### ENTRIES SHOWN
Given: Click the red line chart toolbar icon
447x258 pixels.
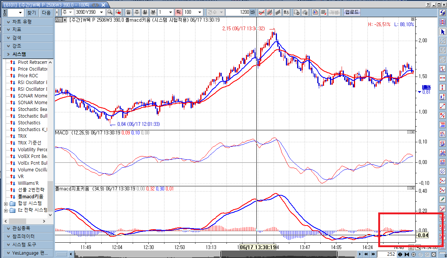Looking at the screenshot, I should point(262,12).
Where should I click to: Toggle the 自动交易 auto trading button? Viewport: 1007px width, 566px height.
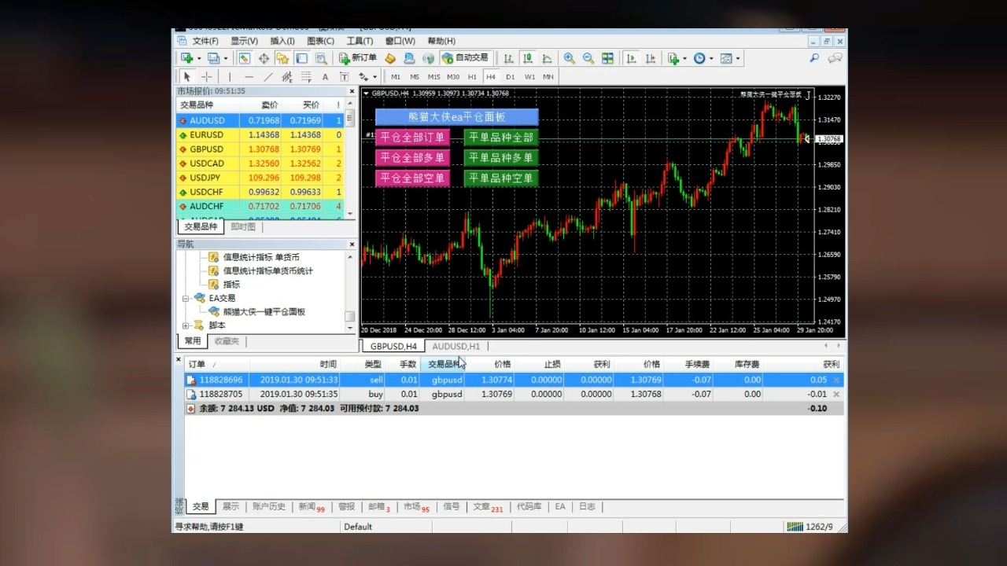[x=465, y=58]
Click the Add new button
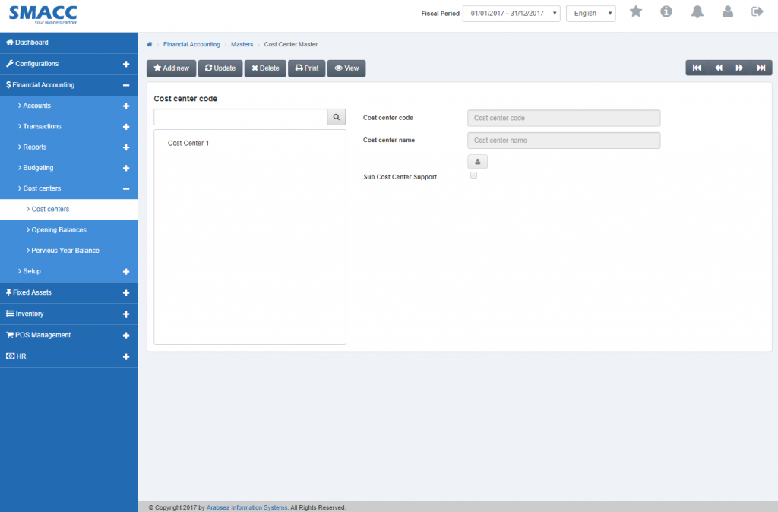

### WHAT IS REQUIRED
Where a picture appears in the data, omit it; restate the rest word for word.

### ANSWER SPACE
Given: Click the red line chart toolbar icon
447x258 pixels.
Looking at the screenshot, I should point(262,12).
Where should I click to: Toggle the 自动交易 auto trading button? Viewport: 1007px width, 566px height.
[x=465, y=58]
Click the Add new button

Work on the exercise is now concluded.